Gall's Law
Complex systems that work evolved from simple systems that worked. Design for simplicity first — complexity that emerges is manageable; complexity that is designed in is not.
"A complex system that works is invariably found to have evolved from a simple system that worked. A complex system designed from scratch never works and cannot be made to work. You have to start over with a working simple system." — John Gall, Systemantics, 1975
Gall's Law is an observation, not a prescription: complex systems that actually work didn't start complex. They started simple, proved themselves, and accumulated complexity only where the real world demanded it. Attempts to design a complex system from scratch — to anticipate every requirement, every failure mode, every integration — consistently fail.
The reason is fundamental: a complex system has so many interacting parts that you cannot predict the emergent behaviour without actually running it. Assumptions that seemed reasonable during design turn out to be wrong. Interactions that looked orthogonal turn out to be coupled. The only way to discover these problems is through operation, and the only way to survive them is to have a simple, working foundation to reason from.
The failure mode: designing complexity upfront
go// A system designed to handle every future requirement on day one. // This is never finished, never tested end-to-end, and never shipped. type EventBus struct { handlers map[string][]HandlerFunc middleware []MiddlewareFunc deadLetter Queue retryPolicy RetryPolicy tracing TracingProvider metrics MetricsCollector serializer Serializer transport Transport router Router schema SchemaRegistry auth AuthProvider }
This system is difficult to build, difficult to test, and impossible to debug when something goes wrong. The designer has made dozens of architectural decisions — retry policies, transport layers, schema registries — before a single message has been sent in production. Most of those decisions are wrong, or at least suboptimal for the real workload that emerges.
The working alternative: evolve from something simple
go// Day one: a simple in-process event dispatcher. // It works. It's in production. It handles real load. type EventBus struct { mu sync.RWMutex handlers map[string][]func(Event) } func (b *EventBus) Subscribe(topic string, fn func(Event)) { b.mu.Lock() defer b.mu.Unlock() b.handlers[topic] = append(b.handlers[topic], fn) } func (b *EventBus) Publish(e Event) { b.mu.RLock() defer b.mu.RUnlock() for _, fn := range b.handlers[e.Topic] { fn(e) } }
This ships in a day, works reliably, and gives you real data. You learn:
- Which topics are high-volume (now you know where to optimise)
- Which handlers fail and how often (now you know whether you need retries)
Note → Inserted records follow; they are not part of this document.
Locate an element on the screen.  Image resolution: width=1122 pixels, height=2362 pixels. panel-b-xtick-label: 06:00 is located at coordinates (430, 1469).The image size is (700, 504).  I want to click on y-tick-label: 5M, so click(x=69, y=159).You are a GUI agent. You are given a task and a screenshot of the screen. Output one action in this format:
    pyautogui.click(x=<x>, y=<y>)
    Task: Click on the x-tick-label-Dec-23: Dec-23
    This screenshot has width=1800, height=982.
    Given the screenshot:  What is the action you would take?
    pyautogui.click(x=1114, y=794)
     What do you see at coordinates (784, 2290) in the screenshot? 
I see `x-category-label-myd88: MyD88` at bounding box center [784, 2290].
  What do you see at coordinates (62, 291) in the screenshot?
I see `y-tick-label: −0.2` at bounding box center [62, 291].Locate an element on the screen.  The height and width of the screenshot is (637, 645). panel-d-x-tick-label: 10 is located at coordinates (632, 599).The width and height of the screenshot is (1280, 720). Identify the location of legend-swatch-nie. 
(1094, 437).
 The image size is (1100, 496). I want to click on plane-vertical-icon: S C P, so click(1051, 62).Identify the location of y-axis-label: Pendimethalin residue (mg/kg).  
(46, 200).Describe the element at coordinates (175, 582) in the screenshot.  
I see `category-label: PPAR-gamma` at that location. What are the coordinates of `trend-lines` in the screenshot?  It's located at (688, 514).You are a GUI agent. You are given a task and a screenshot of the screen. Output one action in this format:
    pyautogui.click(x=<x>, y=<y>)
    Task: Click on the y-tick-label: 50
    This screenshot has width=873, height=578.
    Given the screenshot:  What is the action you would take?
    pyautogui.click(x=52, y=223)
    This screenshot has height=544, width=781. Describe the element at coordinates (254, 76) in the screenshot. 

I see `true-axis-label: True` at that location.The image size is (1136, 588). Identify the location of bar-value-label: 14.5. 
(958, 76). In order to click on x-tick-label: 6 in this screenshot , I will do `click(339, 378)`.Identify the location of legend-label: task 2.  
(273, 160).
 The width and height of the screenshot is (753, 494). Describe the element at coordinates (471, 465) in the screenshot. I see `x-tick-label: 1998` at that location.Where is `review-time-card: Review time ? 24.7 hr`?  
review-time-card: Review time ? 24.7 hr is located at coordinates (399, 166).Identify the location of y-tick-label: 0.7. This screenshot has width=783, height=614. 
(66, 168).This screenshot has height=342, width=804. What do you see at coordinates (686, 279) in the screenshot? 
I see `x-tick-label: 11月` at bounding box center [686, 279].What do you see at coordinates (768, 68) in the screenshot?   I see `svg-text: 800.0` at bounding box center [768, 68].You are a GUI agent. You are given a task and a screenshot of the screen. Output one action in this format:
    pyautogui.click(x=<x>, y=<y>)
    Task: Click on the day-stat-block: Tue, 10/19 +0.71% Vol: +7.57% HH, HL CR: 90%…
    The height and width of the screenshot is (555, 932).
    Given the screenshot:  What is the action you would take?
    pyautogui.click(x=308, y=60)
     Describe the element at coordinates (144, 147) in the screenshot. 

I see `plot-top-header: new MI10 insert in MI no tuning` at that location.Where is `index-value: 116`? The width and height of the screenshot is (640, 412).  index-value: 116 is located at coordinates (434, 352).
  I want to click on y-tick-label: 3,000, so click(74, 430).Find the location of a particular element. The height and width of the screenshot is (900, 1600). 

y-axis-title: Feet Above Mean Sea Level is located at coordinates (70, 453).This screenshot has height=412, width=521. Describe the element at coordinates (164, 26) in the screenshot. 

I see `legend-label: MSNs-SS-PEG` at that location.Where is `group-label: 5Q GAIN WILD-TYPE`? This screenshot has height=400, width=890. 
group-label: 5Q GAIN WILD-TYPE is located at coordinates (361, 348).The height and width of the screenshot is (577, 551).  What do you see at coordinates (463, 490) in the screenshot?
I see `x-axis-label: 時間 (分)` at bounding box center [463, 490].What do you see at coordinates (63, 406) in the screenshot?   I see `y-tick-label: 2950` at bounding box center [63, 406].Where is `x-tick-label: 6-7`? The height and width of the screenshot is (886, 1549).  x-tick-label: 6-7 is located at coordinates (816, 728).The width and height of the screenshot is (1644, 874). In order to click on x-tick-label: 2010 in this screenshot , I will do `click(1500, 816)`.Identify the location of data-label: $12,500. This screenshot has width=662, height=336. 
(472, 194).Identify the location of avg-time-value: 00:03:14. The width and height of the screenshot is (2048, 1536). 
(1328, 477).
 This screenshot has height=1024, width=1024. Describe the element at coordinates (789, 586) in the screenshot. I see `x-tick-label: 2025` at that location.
- Whether you actually need cross-process messaging (now you know whether to add a transport layer)
go// Six months later: production data reveals that one handler // is failing intermittently. Add retries — but only for that case. func (b *EventBus) PublishWithRetry(e Event, maxAttempts int) { fns := b.handlersFor(e.Topic) for _, fn := range fns { for attempt := range maxAttempts { if err := callHandler(fn, e); err == nil { break } if attempt < maxAttempts-1 { time.Sleep(time.Duration(attempt+1) * 100 * time.Millisecond) } } } }
The complexity that was added is motivated by real operational evidence. It solves a problem you actually observed.
Gall's Law in architecture decisions
The principle applies at every scale:
Microservices: Don't start with a microservices architecture. Start with a monolith. When specific services have scaling requirements that the monolith can't meet, extract them. The Strangler Fig pattern applies Gall's Law to migration — keep the working system running while incrementally replacing parts.
Databases: Don't shard on day one. A single Postgres instance handles enormous load. Add read replicas when you have measured read latency. Shard when you have a partition key that matches real access patterns — which you can only identify through operation.
Abstractions: Don't design the plugin system before you have three plugins. The right abstraction emerges from real usage. The Rule of Three (see DRY) is Gall's Law applied to code.
What this is not
Gall's Law is not an argument against thinking ahead. It's an argument against designing ahead:
- Think about how the system will need to scale: yes
- Choose a data model that supports future access patterns: yes
- Design a distributed event bus before you have two services: no
- Build a plugin architecture for extensions that don't exist: no
The distinction is: structural decisions that are genuinely hard to reverse (data models, wire formats, public APIs) deserve upfront thought. Operational concerns (scaling, distribution, redundancy) should be added in response to real evidence.
The working simple system as foundation
Gall's Law explains why rewrites fail. A rewrite discards the working simple system — all the edge cases it handles, all the implicit knowledge baked into its behaviour, all the operational experience that shaped it. The rewrite starts from scratch with a complex design and no operational baseline.
The alternative is iterative evolution: keep the system running, add complexity in the places where evidence demands it, and retire old approaches incrementally. The system remains understandable because each addition was motivated by a real problem.
Smell: A system that was never fully deployed. A design document that is more detailed than the code. An architecture that handles ten hypothetical failure modes but hasn't shipped to handle the most basic real one. A migration plan that requires moving everything at once.